▸ What needs to be done:
Which lines of the records contain "screenshot"? Collect every one of them.

▸ Record extracts:

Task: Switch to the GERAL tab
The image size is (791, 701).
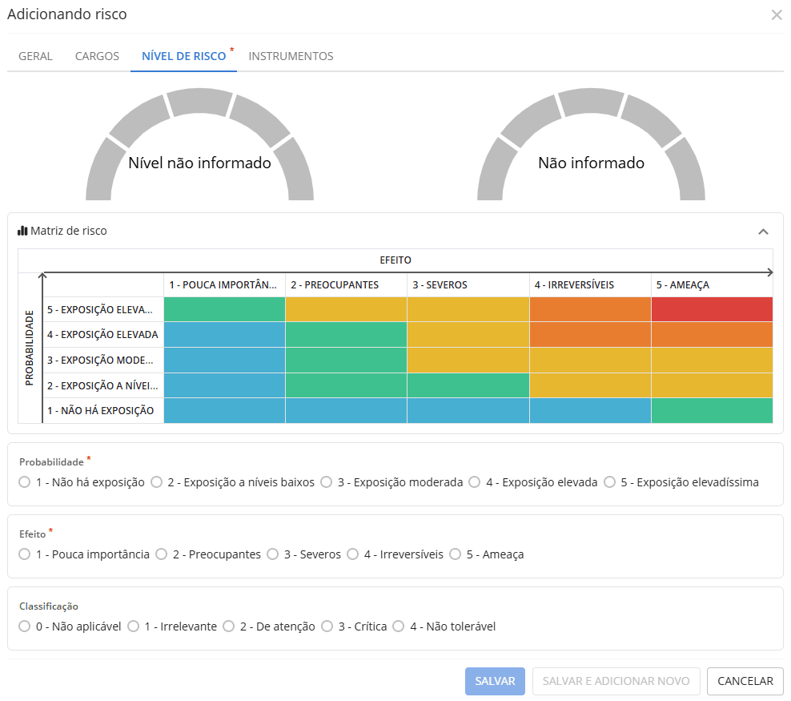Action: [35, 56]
---
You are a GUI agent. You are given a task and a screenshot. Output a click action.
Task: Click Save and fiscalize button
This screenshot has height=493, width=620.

▸ Result:
You are a GUI agent. You are given a task and a screenshot. Output a click action.
This screenshot has height=493, width=620.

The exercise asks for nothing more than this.